If it's on track to become part of PostgreSQL, as other innovative
features have in the past, it very much does belong there.  Why
marginalize the very thing that PostgreSQL is really good
at--innovative new features--by putting it somewhere where few people
will ever even see it?

If there were some very, very clear language every place a person
could download, check references, or install PostgreSQL that new
experimental features are at pgFoundry, that might be different.  As
it is, you have to be truly dedicated even to discover that pgFoundry
exists.

Let's get full disjunctions in contrib with a good README and have
people figure out what to do with them from there.  If no one demands
full inclusion in a couple of versions, let's take it out.

Cheers,
D
-- 
David Fetter <david@fetter.org> http://fetter.org/
phone: +1 415 235 3778        AIM: dfetter666                             Skype: davidfetter

Remember to vote!


Re: [PATCHES] Adding fulldisjunctions to the contrib

От
Bruce Momjian
Дата:
David Fetter wrote:
> > Our distribution is not a place to experiment with things.  That's
> > what separate pgfoundry projects are for.  The fact we have some
> > unusual things in /contrib is not a reason to add more.
> 
> If it's on track to become part of PostgreSQL, as other innovative
> features have in the past, it very much does belong there.  Why
> marginalize the very thing that PostgreSQL is really good
> at--innovative new features--by putting it somewhere where few people
> will ever even see it?
> 
> If there were some very, very clear language every place a person
> could download, check references, or install PostgreSQL that new
> experimental features are at pgFoundry, that might be different.  As
> it is, you have to be truly dedicated even to discover that pgFoundry
> exists.
> 
> Let's get full disjunctions in contrib with a good README and have
> people figure out what to do with them from there.  If no one demands
> full inclusion in a couple of versions, let's take it out.

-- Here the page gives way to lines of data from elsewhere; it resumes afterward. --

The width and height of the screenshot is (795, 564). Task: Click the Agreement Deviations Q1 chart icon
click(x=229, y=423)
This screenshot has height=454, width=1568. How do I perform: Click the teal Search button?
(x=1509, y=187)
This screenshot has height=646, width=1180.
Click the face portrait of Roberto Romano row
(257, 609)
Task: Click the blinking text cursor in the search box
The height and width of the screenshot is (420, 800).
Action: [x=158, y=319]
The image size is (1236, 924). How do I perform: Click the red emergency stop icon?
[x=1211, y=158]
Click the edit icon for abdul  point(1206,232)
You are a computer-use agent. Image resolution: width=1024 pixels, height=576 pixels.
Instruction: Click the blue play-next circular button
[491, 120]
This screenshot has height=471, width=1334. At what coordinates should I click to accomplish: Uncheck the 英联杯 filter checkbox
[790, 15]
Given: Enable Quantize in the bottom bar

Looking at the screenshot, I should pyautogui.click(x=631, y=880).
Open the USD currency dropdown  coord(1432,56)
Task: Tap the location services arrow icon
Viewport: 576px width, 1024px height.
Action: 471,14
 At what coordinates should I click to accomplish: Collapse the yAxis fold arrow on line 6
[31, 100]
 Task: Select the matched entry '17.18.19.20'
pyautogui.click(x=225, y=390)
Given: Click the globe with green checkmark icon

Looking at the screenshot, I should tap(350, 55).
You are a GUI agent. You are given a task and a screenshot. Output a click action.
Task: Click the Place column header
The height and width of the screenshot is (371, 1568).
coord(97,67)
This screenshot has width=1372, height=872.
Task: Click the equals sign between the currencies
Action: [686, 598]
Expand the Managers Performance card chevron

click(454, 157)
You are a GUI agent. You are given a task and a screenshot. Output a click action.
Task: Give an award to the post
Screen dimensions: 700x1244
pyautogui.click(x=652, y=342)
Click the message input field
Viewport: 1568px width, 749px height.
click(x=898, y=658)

Where does it stop, then?  Do we have everything in /contrib.  I don't
see how this scales.  When we took the code from Berkely, it had
everyone's doctoral thesis in there, and we had to remove alot of it
because it was just too messy.

--  Bruce Momjian   bruce@momjian.us EnterpriseDB    http://www.enterprisedb.com
 + If your life is a hard drive, Christ can be your backup. +


Re: [PATCHES] Adding fulldisjunctions to the contrib

От
David Fetter
Дата:
On Sun, Aug 13, 2006 at 11:45:43AM -0400, Bruce Momjian wrote:
> David Fetter wrote:
> > > Our distribution is not a place to experiment with things.
> > > That's what separate pgfoundry projects are for.  The fact we
> > > have some unusual things in /contrib is not a reason to add
> > > more.
> > 
> > If it's on track to become part of PostgreSQL, as other innovative
> > features have in the past, it very much does belong there.  Why
> > marginalize the very thing that PostgreSQL is really good
> > at--innovative new features--by putting it somewhere where few
> > people will ever even see it?
> > 
> > If there were some very, very clear language every place a person
> > could download, check references, or install PostgreSQL that new
> > experimental features are at pgFoundry, that might be different.
> > As it is, you have to be truly dedicated even to discover that
> > pgFoundry exists.
> > 
> > Let's get full disjunctions in contrib with a good README and have
> > people figure out what to do with them from there.  If no one
> > demands full inclusion in a couple of versions, let's take it out.
> 
> Where does it stop, then?  Do we have everything in /contrib.  I
> don't see how this scales.  When we took the code from Berkely, it
> had everyone's doctoral thesis in there, and we had to remove alot
> of it because it was just too messy.

If it were just me laying out the boundary, I'd say that anything that
changes the grammar of SQL--for example, adding FULL
DISJUNCTION--can't really be a viable trial outside the main
distribution channels and deserves a couple of versions' stay in one
of those channels if it passes the scrutiny of -hackers.  I'd love to
see a "main distribution channel" that's not contrib, but that's for
the future and full disjunctions are now. :)

Cheers,
D
-- 
David Fetter <david@fetter.org> http://fetter.org/
phone: +1 415 235 3778        AIM: dfetter666                             Skype: davidfetter

Remember to vote!


Re: [PATCHES] Adding fulldisjunctions to the contrib

От
Tom Lane
Дата:
"Jonah H. Harris" <jonah.harris@gmail.com> writes:
> I don't see the harm in including this one for at least this release.
> If no one uses it, take it out for 8.3.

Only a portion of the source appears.